Nada ocurrió y nada vimos durante la noche, pero con el amanecer regresó de nuevo hasta nosotros el hedor a carne muerta y aquel miedo que helaba el espinazo. Junto a los tres cuerpos descuartizados que habíamos dejado en el lugar en que los encontramos, había ahora otros dos, expuestos del mismo modo, las vértebras arrancadas, un amasijo de piel y hueso y sangre adornando los pulmones que sobresalían de la caja torácica.
—Es el águila de sangre —susurró el doctor García.

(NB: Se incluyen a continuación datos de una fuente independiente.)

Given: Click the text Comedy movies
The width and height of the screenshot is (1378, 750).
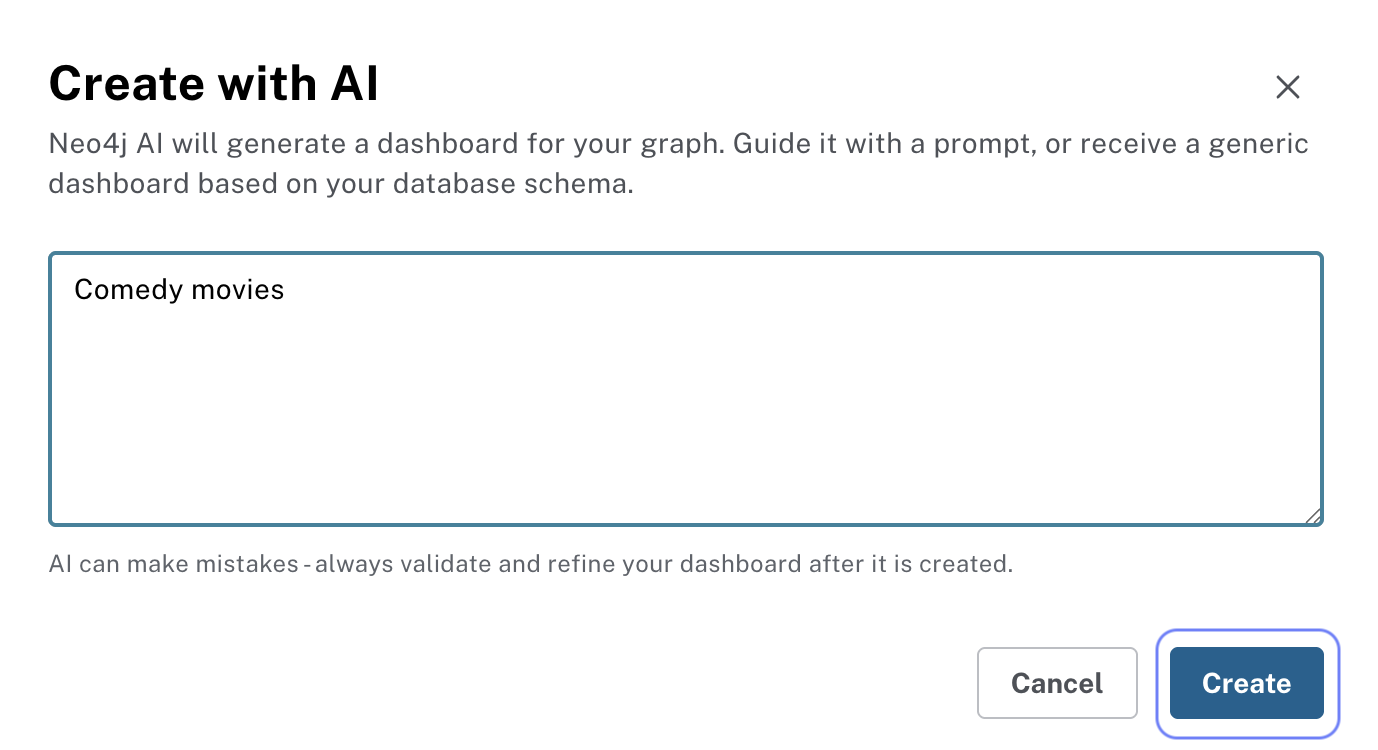Looking at the screenshot, I should tap(179, 290).
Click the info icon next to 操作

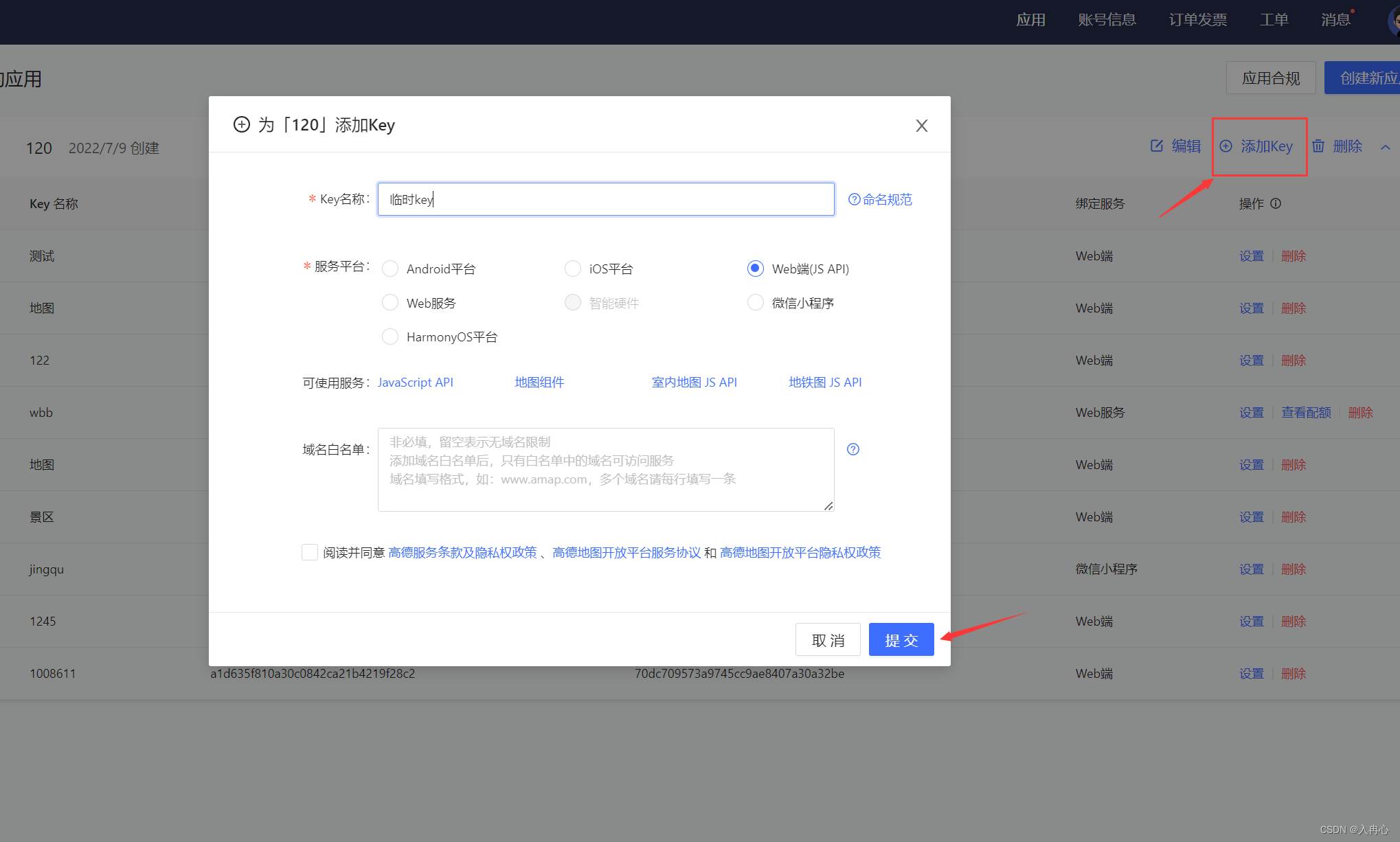1276,203
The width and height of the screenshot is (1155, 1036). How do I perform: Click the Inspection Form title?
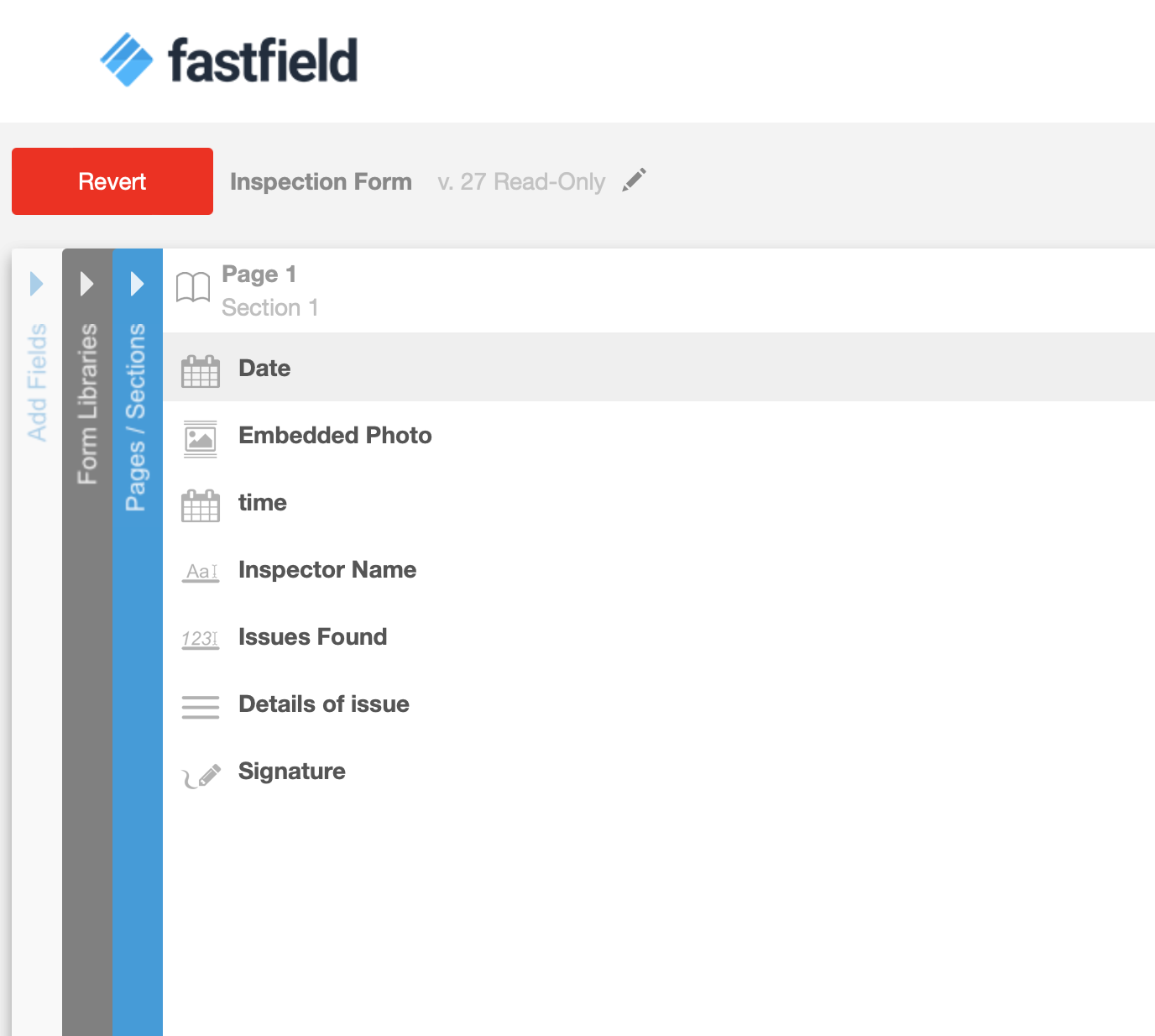[x=321, y=181]
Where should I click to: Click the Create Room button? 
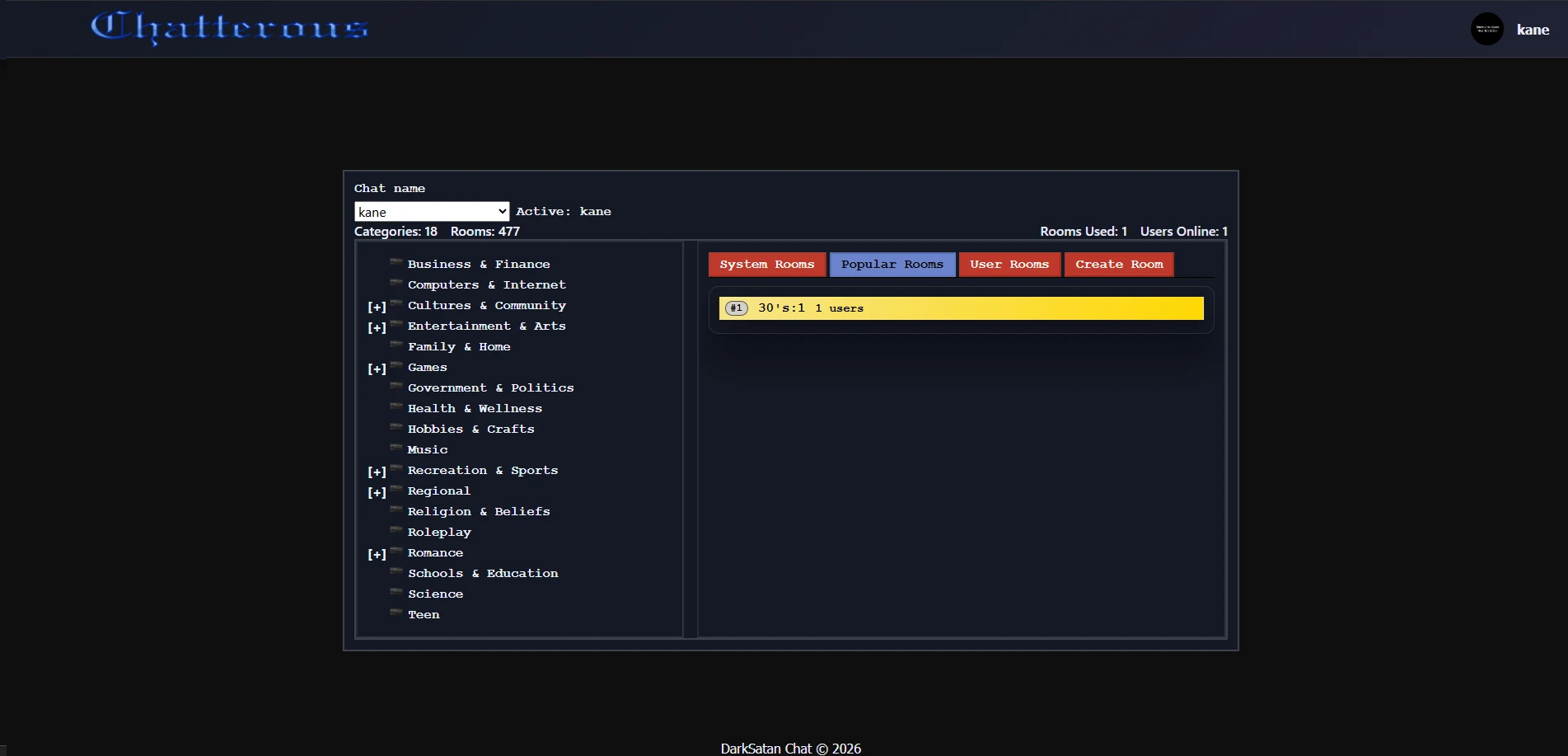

Yo asentí. Sabía de lo que hablaba.
—Tiene que haber alguien más aquí con nosotros —contesté, también guardándome de hablar en voz demasiado alta—. ¿Por qué los traerían hasta aquí?
El doctor negó con un movimiento de cabeza cansado.
Luis no había pronunciado palabra desde el día anterior y eso me preocupaba.
—Venga —los animé—. Busquemos al resto. Quizá se han escondido como hizo usted.
Pasamos el resto del día tratando de hallar algún rastro, con escaso éxito. Si alguno de nuestros compañeros había sobrevivido, estaba claro que la prudencia les hacía ocultarse incluso durante las horas de luz.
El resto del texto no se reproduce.